Se esperaría que las poblaciones más activas físicamente, como las del Neolítico o la Edad del Bronce, mantuvieran huesos más fuertes durante más tiempo. Pero no fue así. Incluso en sociedades con alto nivel de actividad física, los huesos envejecían con una pérdida de resistencia similar a la observada en épocas más recientes. Esto pone en cuestión la narrativa contemporánea que culpa exclusivamente al sedentarismo moderno del deterioro óseo en la vejez.
En otras palabras, nuestros huesos han estado lidiando con el envejecimiento desde siempre. Y aunque la actividad física puede ayudar a mantener la masa ósea, no es un escudo infalible contra los efectos del paso del tiempo.
Repercusiones para la medicina y la historia de la salud humana
El estudio, además de aportar datos inéditos sobre la salud ósea en el pasado, tiene importantes implicaciones para la medicina actual. Entender que la pérdida de resistencia ósea no es un fenómeno exclusivamente moderno, sino una característica intrínseca de nuestra biología, podría ayudar a enfocar mejor las estrategias de prevención de enfermedades como la osteoporosis.
También refuerza la importancia de la etapa de crecimiento, especialmente en la infancia y la adolescencia, como el momento clave para construir huesos fuertes que puedan resistir el desgaste del tiempo.

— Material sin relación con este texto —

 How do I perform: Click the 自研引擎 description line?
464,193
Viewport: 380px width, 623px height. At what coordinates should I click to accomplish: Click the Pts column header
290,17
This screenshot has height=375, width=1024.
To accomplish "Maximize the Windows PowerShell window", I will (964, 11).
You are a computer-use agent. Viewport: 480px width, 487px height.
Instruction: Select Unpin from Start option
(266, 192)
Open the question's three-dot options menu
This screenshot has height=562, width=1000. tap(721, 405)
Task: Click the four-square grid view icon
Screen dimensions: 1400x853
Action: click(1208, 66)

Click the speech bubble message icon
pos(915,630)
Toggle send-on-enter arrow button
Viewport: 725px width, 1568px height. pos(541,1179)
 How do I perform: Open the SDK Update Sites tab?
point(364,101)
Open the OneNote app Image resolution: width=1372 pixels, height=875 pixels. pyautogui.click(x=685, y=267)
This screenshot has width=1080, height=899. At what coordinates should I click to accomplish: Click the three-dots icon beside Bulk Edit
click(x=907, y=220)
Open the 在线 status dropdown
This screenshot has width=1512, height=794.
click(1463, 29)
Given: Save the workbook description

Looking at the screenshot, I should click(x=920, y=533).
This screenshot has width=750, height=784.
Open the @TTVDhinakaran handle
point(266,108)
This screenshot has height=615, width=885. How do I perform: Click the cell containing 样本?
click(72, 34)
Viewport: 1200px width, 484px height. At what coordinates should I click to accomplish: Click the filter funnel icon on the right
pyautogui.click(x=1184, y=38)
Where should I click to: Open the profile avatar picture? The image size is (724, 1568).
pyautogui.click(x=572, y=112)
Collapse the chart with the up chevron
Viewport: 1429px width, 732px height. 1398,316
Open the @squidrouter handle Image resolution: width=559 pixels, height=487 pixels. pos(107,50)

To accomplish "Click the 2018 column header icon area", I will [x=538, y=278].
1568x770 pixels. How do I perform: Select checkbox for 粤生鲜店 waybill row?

Desde una perspectiva histórica, el trabajo del equipo liderado por Sládek es un ejemplo de cómo la bioarqueología puede ofrecernos no solo una ventana al pasado, sino también una herramienta para comprender mejor los desafíos de salud en el presente.
La fragilidad ósea, parece, ha sido una compañera constante de la humanidad a lo largo de su historia. No importa si caminábamos detrás de un arado o pasamos el día sentados frente a una pantalla: nuestros huesos siempre han tenido que luchar contra el mismo enemigo silencioso. Y conocer cómo lo hicieron nuestros antepasados podría ser la clave para protegernos en el futuro.